### [ACTION ITEM]
All records should be reproduced verbatim.

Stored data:

····················

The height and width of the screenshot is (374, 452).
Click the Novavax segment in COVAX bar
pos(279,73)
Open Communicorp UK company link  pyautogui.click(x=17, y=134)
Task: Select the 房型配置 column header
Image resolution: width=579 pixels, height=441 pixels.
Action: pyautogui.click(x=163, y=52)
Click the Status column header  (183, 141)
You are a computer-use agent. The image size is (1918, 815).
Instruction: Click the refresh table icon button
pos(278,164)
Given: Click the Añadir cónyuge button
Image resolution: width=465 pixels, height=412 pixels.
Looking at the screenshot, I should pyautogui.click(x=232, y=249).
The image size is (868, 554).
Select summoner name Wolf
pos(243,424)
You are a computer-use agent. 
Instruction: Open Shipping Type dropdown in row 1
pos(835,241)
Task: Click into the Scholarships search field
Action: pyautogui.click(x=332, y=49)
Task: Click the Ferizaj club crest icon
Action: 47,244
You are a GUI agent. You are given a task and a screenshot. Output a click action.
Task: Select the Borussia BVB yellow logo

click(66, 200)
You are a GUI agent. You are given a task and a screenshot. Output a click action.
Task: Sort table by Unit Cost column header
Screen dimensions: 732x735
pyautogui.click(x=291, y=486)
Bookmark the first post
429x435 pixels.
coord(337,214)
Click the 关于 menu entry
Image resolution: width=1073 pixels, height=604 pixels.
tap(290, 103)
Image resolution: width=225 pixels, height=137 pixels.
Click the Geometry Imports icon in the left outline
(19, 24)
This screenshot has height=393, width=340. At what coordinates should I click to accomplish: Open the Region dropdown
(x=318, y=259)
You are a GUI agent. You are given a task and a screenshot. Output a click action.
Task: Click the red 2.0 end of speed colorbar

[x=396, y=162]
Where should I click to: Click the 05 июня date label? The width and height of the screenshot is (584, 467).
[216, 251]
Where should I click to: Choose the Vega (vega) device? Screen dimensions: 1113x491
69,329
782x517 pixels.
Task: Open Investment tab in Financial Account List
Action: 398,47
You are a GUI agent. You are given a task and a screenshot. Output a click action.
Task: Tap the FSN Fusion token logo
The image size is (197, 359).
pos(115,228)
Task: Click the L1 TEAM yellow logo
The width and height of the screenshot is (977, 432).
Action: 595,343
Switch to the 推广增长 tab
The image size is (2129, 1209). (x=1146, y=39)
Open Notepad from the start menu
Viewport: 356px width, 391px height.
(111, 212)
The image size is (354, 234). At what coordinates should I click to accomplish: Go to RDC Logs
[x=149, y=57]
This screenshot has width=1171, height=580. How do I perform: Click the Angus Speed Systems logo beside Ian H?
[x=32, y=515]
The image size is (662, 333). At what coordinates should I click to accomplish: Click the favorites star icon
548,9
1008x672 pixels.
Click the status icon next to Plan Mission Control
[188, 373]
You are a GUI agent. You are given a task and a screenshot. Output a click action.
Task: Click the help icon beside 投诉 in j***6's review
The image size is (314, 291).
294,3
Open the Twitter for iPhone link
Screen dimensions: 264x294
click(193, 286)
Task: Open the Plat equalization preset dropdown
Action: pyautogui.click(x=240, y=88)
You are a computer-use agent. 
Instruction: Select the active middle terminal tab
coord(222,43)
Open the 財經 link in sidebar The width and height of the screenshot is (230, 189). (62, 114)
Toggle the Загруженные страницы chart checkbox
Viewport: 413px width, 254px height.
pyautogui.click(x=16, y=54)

····················

### [EXERCISE RESULT]
The height and width of the screenshot is (374, 452).
Click the Novavax segment in COVAX bar
pos(279,73)
Open Communicorp UK company link  pyautogui.click(x=17, y=134)
Task: Select the 房型配置 column header
Image resolution: width=579 pixels, height=441 pixels.
Action: pyautogui.click(x=163, y=52)
Click the Status column header  (183, 141)
You are a computer-use agent. The image size is (1918, 815).
Instruction: Click the refresh table icon button
pos(278,164)
Given: Click the Añadir cónyuge button
Image resolution: width=465 pixels, height=412 pixels.
Looking at the screenshot, I should pyautogui.click(x=232, y=249).
The image size is (868, 554).
Select summoner name Wolf
pos(243,424)
You are a computer-use agent. 
Instruction: Open Shipping Type dropdown in row 1
pos(835,241)
Task: Click into the Scholarships search field
Action: pyautogui.click(x=332, y=49)
Task: Click the Ferizaj club crest icon
Action: 47,244
You are a GUI agent. You are given a task and a screenshot. Output a click action.
Task: Select the Borussia BVB yellow logo

click(66, 200)
You are a GUI agent. You are given a task and a screenshot. Output a click action.
Task: Sort table by Unit Cost column header
Screen dimensions: 732x735
pyautogui.click(x=291, y=486)
Bookmark the first post
429x435 pixels.
coord(337,214)
Click the 关于 menu entry
Image resolution: width=1073 pixels, height=604 pixels.
tap(290, 103)
Image resolution: width=225 pixels, height=137 pixels.
Click the Geometry Imports icon in the left outline
(19, 24)
This screenshot has height=393, width=340. At what coordinates should I click to accomplish: Open the Region dropdown
(x=318, y=259)
You are a GUI agent. You are given a task and a screenshot. Output a click action.
Task: Click the red 2.0 end of speed colorbar

[x=396, y=162]
Where should I click to: Click the 05 июня date label? The width and height of the screenshot is (584, 467).
[216, 251]
Where should I click to: Choose the Vega (vega) device? Screen dimensions: 1113x491
69,329
782x517 pixels.
Task: Open Investment tab in Financial Account List
Action: 398,47
You are a GUI agent. You are given a task and a screenshot. Output a click action.
Task: Tap the FSN Fusion token logo
The image size is (197, 359).
pos(115,228)
Task: Click the L1 TEAM yellow logo
The width and height of the screenshot is (977, 432).
Action: 595,343
Switch to the 推广增长 tab
The image size is (2129, 1209). (x=1146, y=39)
Open Notepad from the start menu
Viewport: 356px width, 391px height.
(111, 212)
The image size is (354, 234). At what coordinates should I click to accomplish: Go to RDC Logs
[x=149, y=57]
This screenshot has width=1171, height=580. How do I perform: Click the Angus Speed Systems logo beside Ian H?
[x=32, y=515]
The image size is (662, 333). At what coordinates should I click to accomplish: Click the favorites star icon
548,9
1008x672 pixels.
Click the status icon next to Plan Mission Control
[188, 373]
You are a GUI agent. You are given a task and a screenshot. Output a click action.
Task: Click the help icon beside 投诉 in j***6's review
The image size is (314, 291).
294,3
Open the Twitter for iPhone link
Screen dimensions: 264x294
click(193, 286)
Task: Open the Plat equalization preset dropdown
Action: pyautogui.click(x=240, y=88)
You are a computer-use agent. 
Instruction: Select the active middle terminal tab
coord(222,43)
Open the 財經 link in sidebar The width and height of the screenshot is (230, 189). (62, 114)
Toggle the Загруженные страницы chart checkbox
Viewport: 413px width, 254px height.
pyautogui.click(x=16, y=54)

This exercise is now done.